* ABOUT THIS TASK
Reproduce only the lines from the one containing "TAO (397, 2533)" through the end of the data, exactly as they stand.

* ENTRIES SHOWN
※ ※ ※

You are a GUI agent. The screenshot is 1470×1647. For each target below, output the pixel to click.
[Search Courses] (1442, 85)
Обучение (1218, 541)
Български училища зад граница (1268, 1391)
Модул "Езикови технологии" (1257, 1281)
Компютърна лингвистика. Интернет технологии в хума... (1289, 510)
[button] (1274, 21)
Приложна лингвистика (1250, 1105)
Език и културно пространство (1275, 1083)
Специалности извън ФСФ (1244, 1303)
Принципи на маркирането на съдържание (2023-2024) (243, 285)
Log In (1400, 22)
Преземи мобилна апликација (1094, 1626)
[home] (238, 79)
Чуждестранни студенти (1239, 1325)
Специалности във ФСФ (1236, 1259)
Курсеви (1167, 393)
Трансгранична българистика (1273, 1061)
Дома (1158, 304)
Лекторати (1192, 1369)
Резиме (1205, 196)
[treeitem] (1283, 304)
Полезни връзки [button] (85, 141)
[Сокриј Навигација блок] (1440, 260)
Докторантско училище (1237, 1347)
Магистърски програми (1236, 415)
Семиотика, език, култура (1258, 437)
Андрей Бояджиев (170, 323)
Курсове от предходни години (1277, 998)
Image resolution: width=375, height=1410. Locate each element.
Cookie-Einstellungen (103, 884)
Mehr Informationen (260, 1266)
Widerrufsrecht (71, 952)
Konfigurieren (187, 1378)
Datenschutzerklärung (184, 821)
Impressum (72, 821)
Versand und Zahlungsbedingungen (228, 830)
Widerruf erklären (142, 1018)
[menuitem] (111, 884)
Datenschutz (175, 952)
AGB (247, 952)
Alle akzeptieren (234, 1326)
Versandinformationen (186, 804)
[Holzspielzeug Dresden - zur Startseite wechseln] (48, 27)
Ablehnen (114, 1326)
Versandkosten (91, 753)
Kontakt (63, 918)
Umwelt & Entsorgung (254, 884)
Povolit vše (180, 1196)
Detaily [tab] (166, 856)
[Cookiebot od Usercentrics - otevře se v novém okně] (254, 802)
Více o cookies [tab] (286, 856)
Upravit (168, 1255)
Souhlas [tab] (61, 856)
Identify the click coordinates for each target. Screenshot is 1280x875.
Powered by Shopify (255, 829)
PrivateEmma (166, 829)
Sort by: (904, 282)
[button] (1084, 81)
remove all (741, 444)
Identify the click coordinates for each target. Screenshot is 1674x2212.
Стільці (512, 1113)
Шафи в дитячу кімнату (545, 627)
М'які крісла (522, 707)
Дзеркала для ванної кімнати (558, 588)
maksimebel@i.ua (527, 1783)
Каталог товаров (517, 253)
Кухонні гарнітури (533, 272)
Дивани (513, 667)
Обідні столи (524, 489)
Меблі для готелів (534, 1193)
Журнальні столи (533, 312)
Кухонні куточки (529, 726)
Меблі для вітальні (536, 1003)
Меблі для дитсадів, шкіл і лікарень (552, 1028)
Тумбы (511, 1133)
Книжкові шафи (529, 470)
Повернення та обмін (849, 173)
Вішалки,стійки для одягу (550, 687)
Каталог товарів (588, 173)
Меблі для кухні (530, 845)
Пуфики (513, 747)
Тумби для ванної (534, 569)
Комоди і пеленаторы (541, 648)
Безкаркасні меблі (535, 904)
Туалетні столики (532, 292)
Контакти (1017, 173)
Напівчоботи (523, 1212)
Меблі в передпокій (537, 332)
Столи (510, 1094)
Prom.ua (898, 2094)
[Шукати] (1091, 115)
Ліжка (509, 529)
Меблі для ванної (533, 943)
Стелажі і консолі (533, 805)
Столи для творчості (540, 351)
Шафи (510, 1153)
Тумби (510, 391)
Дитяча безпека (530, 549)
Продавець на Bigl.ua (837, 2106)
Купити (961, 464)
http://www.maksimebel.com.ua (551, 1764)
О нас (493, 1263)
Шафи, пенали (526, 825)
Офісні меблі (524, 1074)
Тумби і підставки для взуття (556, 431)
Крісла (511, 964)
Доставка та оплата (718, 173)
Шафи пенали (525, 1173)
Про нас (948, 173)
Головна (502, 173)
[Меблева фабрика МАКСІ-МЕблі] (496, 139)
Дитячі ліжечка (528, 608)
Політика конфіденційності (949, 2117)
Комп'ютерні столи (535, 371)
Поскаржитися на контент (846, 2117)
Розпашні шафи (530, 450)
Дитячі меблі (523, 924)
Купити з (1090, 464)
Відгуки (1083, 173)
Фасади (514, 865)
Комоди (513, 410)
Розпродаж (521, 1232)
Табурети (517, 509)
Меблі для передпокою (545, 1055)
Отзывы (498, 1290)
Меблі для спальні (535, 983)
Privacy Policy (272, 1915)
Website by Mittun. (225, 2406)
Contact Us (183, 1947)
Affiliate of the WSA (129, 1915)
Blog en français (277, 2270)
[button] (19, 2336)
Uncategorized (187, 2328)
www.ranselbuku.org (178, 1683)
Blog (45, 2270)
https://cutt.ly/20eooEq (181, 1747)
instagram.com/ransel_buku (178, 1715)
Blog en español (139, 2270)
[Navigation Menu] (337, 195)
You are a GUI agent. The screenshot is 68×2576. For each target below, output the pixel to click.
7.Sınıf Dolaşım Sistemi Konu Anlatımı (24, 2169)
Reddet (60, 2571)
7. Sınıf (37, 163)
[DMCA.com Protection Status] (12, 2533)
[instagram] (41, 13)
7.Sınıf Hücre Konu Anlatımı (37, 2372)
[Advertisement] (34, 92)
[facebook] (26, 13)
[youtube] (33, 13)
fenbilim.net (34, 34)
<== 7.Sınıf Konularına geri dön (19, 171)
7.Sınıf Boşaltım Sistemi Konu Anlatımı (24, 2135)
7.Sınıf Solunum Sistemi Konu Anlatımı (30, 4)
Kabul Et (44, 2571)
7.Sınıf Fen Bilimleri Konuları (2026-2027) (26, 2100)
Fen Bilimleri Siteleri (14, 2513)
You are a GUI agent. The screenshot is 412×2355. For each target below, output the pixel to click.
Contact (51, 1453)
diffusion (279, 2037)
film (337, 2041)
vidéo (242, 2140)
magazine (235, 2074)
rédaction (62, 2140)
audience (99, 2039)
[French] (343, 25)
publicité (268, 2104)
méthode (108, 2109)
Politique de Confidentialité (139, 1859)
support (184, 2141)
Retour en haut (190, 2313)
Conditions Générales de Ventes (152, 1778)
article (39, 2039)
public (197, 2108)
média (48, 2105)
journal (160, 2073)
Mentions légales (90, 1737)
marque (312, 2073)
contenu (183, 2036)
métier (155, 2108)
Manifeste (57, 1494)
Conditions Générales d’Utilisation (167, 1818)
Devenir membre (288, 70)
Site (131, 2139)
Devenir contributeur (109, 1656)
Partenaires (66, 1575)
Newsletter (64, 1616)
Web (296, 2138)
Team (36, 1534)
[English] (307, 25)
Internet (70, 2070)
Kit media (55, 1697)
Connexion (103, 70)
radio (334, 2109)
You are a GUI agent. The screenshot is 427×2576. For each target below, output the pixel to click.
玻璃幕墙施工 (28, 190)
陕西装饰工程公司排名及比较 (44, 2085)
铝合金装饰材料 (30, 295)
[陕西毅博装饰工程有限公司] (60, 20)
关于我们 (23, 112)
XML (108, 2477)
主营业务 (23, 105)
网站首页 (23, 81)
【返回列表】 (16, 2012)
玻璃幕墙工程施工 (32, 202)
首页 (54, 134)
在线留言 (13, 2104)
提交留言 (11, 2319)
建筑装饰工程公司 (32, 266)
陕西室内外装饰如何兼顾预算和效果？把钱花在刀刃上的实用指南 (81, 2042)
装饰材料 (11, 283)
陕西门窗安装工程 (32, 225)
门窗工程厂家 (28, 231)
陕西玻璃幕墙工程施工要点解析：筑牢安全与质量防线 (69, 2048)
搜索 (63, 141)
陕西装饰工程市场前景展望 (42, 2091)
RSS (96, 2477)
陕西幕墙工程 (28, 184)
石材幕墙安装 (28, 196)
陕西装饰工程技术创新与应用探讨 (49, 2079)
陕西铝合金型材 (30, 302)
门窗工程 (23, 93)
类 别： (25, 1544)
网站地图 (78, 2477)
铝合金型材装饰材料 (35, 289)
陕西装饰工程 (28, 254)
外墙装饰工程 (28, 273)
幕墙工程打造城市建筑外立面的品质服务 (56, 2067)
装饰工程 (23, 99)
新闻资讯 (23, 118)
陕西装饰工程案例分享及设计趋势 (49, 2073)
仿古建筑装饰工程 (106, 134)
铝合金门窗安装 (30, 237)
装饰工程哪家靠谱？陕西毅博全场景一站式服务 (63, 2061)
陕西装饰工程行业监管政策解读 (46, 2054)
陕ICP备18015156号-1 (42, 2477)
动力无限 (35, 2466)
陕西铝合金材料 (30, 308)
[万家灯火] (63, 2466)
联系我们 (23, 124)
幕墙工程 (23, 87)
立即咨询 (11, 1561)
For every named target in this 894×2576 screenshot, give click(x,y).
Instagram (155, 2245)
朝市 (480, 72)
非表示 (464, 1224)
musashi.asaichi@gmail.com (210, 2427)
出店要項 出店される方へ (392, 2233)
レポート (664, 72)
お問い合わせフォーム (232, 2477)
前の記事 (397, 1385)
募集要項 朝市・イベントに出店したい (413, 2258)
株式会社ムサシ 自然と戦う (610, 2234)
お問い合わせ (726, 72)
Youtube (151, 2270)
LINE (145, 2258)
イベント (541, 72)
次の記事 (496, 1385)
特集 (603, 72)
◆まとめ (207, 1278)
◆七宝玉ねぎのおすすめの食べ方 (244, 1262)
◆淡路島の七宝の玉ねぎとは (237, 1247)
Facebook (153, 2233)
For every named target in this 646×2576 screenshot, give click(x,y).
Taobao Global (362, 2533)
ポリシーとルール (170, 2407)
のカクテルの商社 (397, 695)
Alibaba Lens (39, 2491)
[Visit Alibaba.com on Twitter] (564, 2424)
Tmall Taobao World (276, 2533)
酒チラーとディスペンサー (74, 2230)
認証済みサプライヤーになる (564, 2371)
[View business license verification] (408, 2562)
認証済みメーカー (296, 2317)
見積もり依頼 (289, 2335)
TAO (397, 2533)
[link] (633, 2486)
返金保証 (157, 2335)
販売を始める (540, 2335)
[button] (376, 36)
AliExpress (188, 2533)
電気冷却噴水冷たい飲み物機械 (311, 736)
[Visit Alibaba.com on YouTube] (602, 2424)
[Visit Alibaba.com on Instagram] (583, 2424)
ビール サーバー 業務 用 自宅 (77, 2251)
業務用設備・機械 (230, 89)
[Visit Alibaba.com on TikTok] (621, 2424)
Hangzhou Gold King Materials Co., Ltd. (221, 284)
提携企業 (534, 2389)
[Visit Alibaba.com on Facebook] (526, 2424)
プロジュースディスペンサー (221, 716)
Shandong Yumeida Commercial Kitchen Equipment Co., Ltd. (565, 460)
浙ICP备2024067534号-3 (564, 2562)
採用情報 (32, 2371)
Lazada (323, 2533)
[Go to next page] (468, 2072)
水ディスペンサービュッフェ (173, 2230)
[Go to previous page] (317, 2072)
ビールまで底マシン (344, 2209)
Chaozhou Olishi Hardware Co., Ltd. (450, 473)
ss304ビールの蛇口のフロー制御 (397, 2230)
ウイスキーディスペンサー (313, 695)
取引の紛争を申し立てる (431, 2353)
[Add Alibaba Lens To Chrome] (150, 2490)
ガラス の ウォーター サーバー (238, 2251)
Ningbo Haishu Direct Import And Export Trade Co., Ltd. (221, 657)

※ ※ ※

* OUTPUT FOR THIS TASK
TAO (397, 2533)
[link] (633, 2486)
返金保証 (157, 2335)
販売を始める (540, 2335)
[button] (376, 36)
AliExpress (188, 2533)
電気冷却噴水冷たい飲み物機械 (311, 736)
[Visit Alibaba.com on YouTube] (602, 2424)
[Visit Alibaba.com on Instagram] (583, 2424)
ビール サーバー 業務 用 自宅 (77, 2251)
業務用設備・機械 (230, 89)
[Visit Alibaba.com on TikTok] (621, 2424)
Hangzhou Gold King Materials Co., Ltd. (221, 284)
提携企業 (534, 2389)
[Visit Alibaba.com on Facebook] (526, 2424)
プロジュースディスペンサー (221, 716)
Shandong Yumeida Commercial Kitchen Equipment Co., Ltd. (565, 460)
浙ICP备2024067534号-3 (564, 2562)
採用情報 (32, 2371)
Lazada (323, 2533)
[Go to next page] (468, 2072)
水ディスペンサービュッフェ (173, 2230)
[Go to previous page] (317, 2072)
ビールまで底マシン (344, 2209)
Chaozhou Olishi Hardware Co., Ltd. (450, 473)
ss304ビールの蛇口のフロー制御 (397, 2230)
ウイスキーディスペンサー (313, 695)
取引の紛争を申し立てる (431, 2353)
[Add Alibaba Lens To Chrome] (150, 2490)
ガラス の ウォーター サーバー (238, 2251)
Ningbo Haishu Direct Import And Export Trade Co., Ltd. (221, 657)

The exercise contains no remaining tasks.